Ove’s property includes a former granary, which is now being
outfitted for use as a museum. Exhibits already on hand include a
cream separator, a washing machine and a wood range. The building
is admirably suited for the purpose.

Sarah has a large ceramics shop. She produces and sells, and
conducts classes for women of the area.

Ove, a dry land farmer, owns two steam engines, a 1910 60 HP
Case, and 1912 60 HP Case. He also has a sawmill, set up by the
club; a Moline one-way plow; a Red River Special and a
Minneapolis.

On the day we visited, we also saw the collections of Bill
Obernolte, of Choteau, and Ed Seven, of Power. Bill’s engines
include a 15-30 McCormick-Deering and a WK 40 Deering.

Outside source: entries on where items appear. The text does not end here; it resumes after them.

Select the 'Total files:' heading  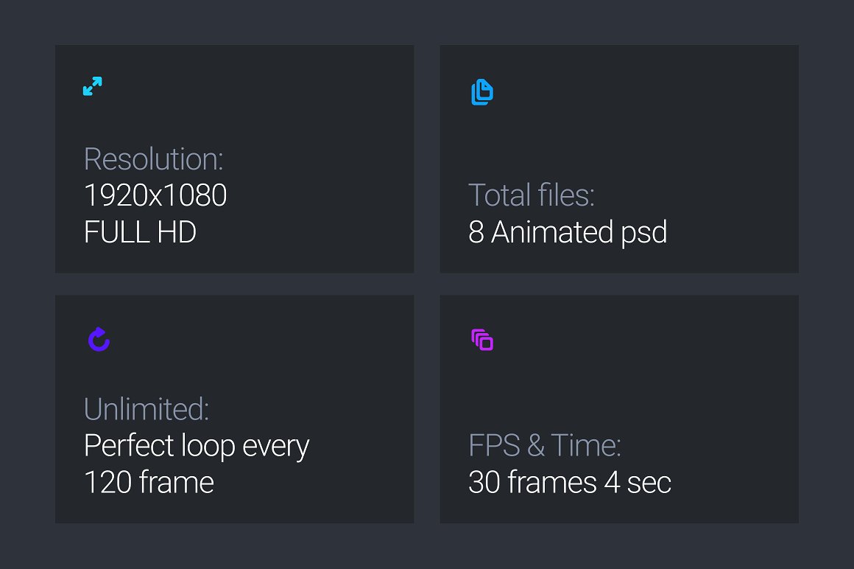pos(531,195)
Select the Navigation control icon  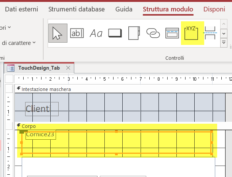172,33
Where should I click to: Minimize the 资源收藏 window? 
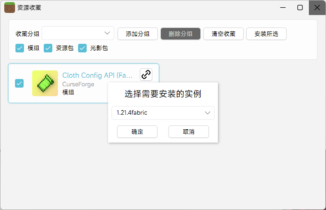pyautogui.click(x=283, y=8)
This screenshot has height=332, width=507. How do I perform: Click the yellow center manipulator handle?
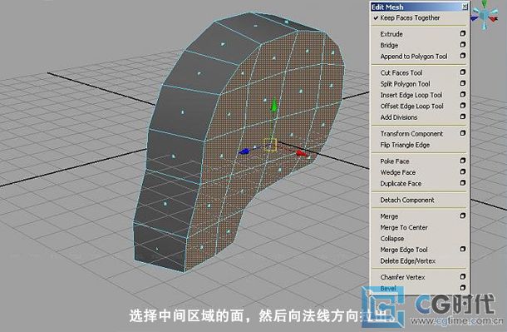pyautogui.click(x=270, y=145)
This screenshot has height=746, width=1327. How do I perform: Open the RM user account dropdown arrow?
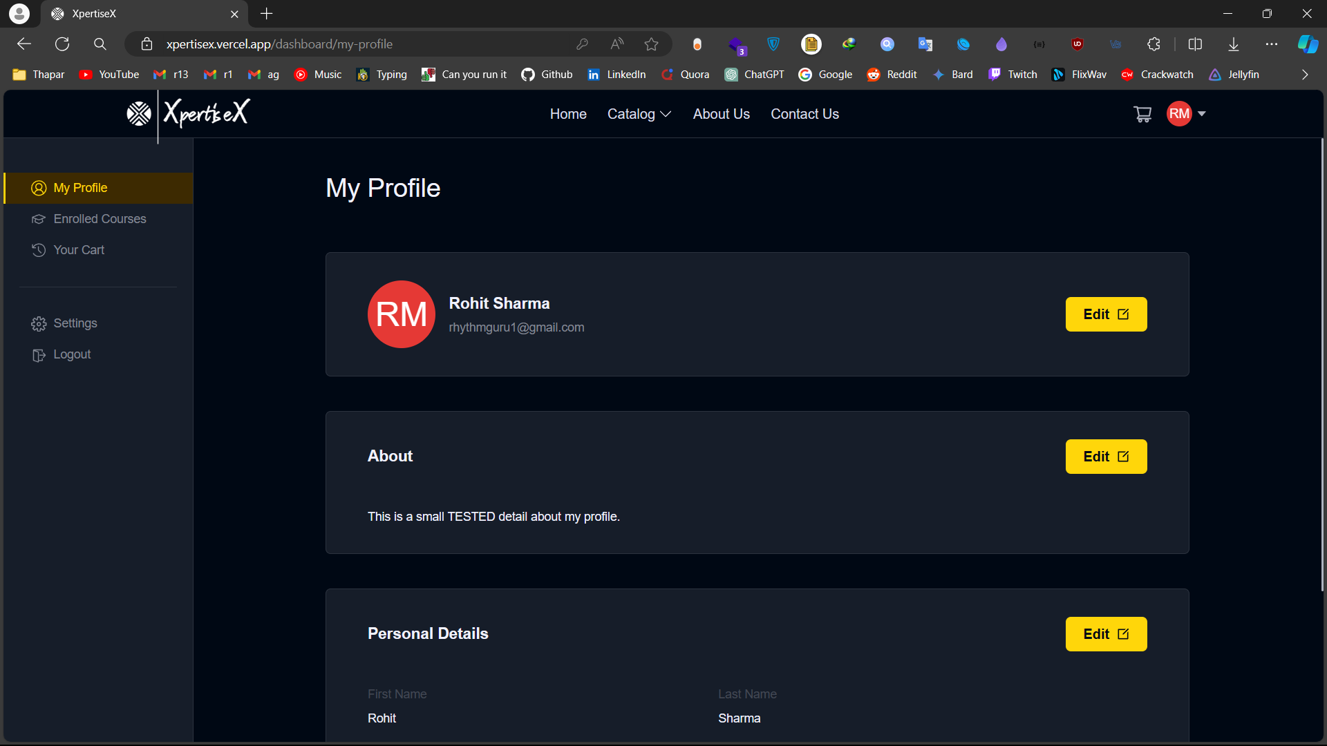pyautogui.click(x=1202, y=114)
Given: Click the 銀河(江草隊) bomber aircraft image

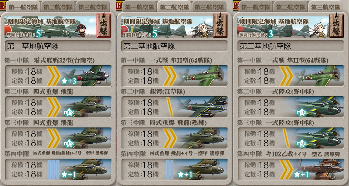Looking at the screenshot, I should tap(202, 107).
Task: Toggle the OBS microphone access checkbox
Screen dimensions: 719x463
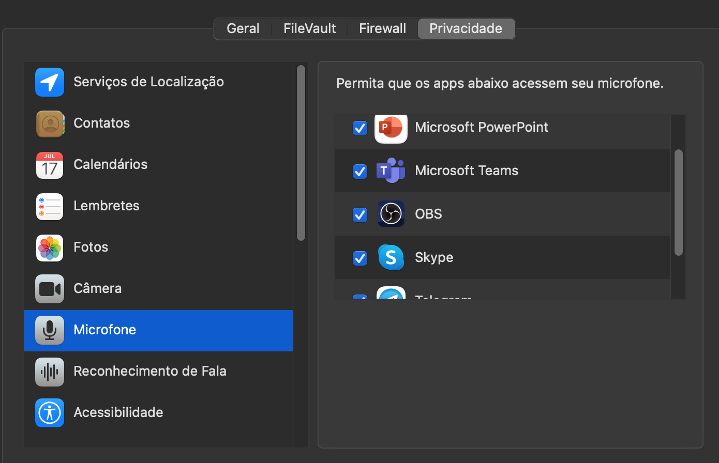Action: (x=360, y=214)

Bill Baughman, of Cutbank, brought in two nicely restored
tractors for the show a 15-30 Rumely Oil Pull and a Waterloo Boy.
Jack Kulish, of Standford, displayed a quarter-scale Case steam
engine. A stationary steam boiler running an engine was on hand
from Helena. People from Illinois displayed a stationary engine,
and others from Missoula showed a 10 HP Stickney stationary
engine.

The association was formed in January, 1984, after four prior
shows on the Larson farm. Bill Obernolte is president; Larson is
secretary-treasurer. Board members are Ed Seven, Rock Corey, of
Choteau, and Charles Joslyn, of Choteau. Membership totals about
50.

With the note we received after the show, containing
identification of our slides from Ove, was one from Sarah Larson.
She mentioned that more displays would have been placed in the
museum but, ‘we couldn’t get through the mud’. She
stated: ‘I was in charge of the kitchen again and also the
gopher, coffee maker etc. We served B-B-Q on a bun and it went over
so good I think we will keep the menu.’

The Larson’s raise barley and wheat on 960 acres.